The lives of the innocent are our first concern. We are baptized and sent to proclaim the Good News that the Holy Spirit still broods over the waters of chaos; that the Father still sees the suffering of those in bondage, and sends us to liberate them; that the Risen Christ tramples death by his own death, and defeats the Powers and Principalities that destroy all who are made in the image of God.
But we number the oppressors among those made in the image of God, and like Jesus himself, “we make intercession for the transgressors.” That’s how the prophet Isaiah puts it. We praise the Crucified One who prayed for the forgiveness of those who handed him over to condemnation and death. We learn from Jesus himself the sometimes unbearable mission of ruthless compassion.

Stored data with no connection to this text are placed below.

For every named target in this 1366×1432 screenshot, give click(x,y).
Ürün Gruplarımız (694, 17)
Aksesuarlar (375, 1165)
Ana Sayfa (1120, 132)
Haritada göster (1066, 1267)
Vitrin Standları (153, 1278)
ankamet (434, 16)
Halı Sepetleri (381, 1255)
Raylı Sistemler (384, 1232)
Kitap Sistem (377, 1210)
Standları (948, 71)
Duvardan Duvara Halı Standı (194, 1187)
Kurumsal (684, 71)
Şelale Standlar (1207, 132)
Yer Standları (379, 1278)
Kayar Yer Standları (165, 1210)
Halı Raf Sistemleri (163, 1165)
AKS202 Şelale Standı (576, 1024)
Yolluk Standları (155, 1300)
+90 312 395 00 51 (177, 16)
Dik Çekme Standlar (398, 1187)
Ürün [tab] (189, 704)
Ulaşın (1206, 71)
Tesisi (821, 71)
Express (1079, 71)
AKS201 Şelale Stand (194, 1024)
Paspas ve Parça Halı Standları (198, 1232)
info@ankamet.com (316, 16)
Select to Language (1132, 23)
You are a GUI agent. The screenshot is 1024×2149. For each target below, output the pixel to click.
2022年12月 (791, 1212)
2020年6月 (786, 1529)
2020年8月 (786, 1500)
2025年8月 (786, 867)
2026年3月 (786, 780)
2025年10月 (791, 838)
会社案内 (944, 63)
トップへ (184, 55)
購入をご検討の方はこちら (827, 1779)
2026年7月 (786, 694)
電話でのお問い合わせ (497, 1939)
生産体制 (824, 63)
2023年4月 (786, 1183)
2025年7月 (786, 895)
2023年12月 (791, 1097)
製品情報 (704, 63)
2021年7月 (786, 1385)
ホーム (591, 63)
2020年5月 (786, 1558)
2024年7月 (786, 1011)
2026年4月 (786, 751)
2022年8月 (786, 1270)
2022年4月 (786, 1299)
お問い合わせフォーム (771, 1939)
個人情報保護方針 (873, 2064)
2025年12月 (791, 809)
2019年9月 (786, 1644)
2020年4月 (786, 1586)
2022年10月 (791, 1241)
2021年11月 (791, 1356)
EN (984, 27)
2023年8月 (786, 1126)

And so we do not give up on even the worst offenders of our time. We are relentless in this compassionate work. They have been dehumanized. Everyone has. Sometimes we direct our ruthless compassion on ourselves, for surely many of us here have failed to commend the faith that is in us, and have fallen far short of the call to discipleship extended to us when we were baptized in the name of the Holy Three.
But Jesus does not stop speaking to us after telling us these hard truths. He says, “I still have many things to say to you, but you cannot bear them now,” but then he says this: “When the Spirit of truth comes, she will guide you into all the truth.” We are never, ever alone in mission. In a few moments we will embrace one another in the peace of Christ. And a few moments after that we will share food and drink that strengthen and sustain us to bear with confidence the ruthless compassion of the Holy Three.
And the Holy Three will never, ever stop creating and recreating this good and glorious world.